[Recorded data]
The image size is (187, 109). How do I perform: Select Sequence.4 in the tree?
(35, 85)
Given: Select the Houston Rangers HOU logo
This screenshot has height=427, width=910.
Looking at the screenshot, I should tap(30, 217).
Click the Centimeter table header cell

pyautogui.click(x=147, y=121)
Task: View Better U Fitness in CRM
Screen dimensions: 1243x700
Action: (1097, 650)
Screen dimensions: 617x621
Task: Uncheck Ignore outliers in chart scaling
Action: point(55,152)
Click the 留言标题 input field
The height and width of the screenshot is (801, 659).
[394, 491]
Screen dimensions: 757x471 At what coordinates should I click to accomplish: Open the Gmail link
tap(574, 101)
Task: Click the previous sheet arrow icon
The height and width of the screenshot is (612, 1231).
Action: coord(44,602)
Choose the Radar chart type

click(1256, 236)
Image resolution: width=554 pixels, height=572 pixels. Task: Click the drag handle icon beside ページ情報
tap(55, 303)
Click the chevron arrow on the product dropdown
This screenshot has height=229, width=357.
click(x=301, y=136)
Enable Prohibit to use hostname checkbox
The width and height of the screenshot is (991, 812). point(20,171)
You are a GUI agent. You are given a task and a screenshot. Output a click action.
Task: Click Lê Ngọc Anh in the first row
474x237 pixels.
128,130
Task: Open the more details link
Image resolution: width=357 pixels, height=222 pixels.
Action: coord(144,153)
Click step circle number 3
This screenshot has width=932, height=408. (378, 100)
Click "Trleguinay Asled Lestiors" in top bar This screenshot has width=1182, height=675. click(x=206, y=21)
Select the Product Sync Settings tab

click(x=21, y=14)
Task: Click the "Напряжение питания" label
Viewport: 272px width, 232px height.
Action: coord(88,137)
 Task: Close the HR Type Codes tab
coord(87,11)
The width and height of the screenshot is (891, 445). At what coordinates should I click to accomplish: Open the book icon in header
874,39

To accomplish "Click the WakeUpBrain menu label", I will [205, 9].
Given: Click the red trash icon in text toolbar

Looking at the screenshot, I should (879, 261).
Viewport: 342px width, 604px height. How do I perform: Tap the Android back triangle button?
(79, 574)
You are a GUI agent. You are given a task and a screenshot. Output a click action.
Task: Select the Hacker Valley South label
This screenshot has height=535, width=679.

**EXERCISE AIM:** Lay out the lines of the items above as a JSON list of strings, one string per line, leaving out blank lines.

**OUTPUT BELOW:**
[
  "The image size is (187, 109). How do I perform: Select Sequence.4 in the tree?",
  "(35, 85)",
  "Given: Select the Houston Rangers HOU logo",
  "This screenshot has height=427, width=910.",
  "Looking at the screenshot, I should tap(30, 217).",
  "Click the Centimeter table header cell",
  "pyautogui.click(x=147, y=121)",
  "Task: View Better U Fitness in CRM",
  "Screen dimensions: 1243x700",
  "Action: (1097, 650)",
  "Screen dimensions: 617x621",
  "Task: Uncheck Ignore outliers in chart scaling",
  "Action: point(55,152)",
  "Click the 留言标题 input field",
  "The height and width of the screenshot is (801, 659).",
  "[394, 491]",
  "Screen dimensions: 757x471 At what coordinates should I click to accomplish: Open the Gmail link",
  "tap(574, 101)",
  "Task: Click the previous sheet arrow icon",
  "The height and width of the screenshot is (612, 1231).",
  "Action: coord(44,602)",
  "Choose the Radar chart type",
  "click(1256, 236)",
  "Image resolution: width=554 pixels, height=572 pixels. Task: Click the drag handle icon beside ページ情報",
  "tap(55, 303)",
  "Click the chevron arrow on the product dropdown",
  "This screenshot has height=229, width=357.",
  "click(x=301, y=136)",
  "Enable Prohibit to use hostname checkbox",
  "The width and height of the screenshot is (991, 812). point(20,171)",
  "You are a GUI agent. You are given a task and a screenshot. Output a click action.",
  "Task: Click Lê Ngọc Anh in the first row",
  "474x237 pixels.",
  "128,130",
  "Task: Open the more details link",
  "Image resolution: width=357 pixels, height=222 pixels.",
  "Action: coord(144,153)",
  "Click step circle number 3",
  "This screenshot has width=932, height=408. (378, 100)",
  "Click \"Trleguinay Asled Lestiors\" in top bar This screenshot has width=1182, height=675. click(x=206, y=21)",
  "Select the Product Sync Settings tab",
  "click(x=21, y=14)",
  "Task: Click the \"Напряжение питания\" label",
  "Viewport: 272px width, 232px height.",
  "Action: coord(88,137)",
  " Task: Close the HR Type Codes tab",
  "coord(87,11)",
  "The width and height of the screenshot is (891, 445). At what coordinates should I click to accomplish: Open the book icon in header",
  "874,39",
  "To accomplish \"Click the WakeUpBrain menu label\", I will [205, 9].",
  "Given: Click the red trash icon in text toolbar",
  "Looking at the screenshot, I should (879, 261).",
  "Viewport: 342px width, 604px height. How do I perform: Tap the Android back triangle button?",
  "(79, 574)",
  "You are a GUI agent. You are given a task and a screenshot. Output a click action.",
  "Task: Select the Hacker Valley South label",
  "This screenshot has height=535, width=679."
]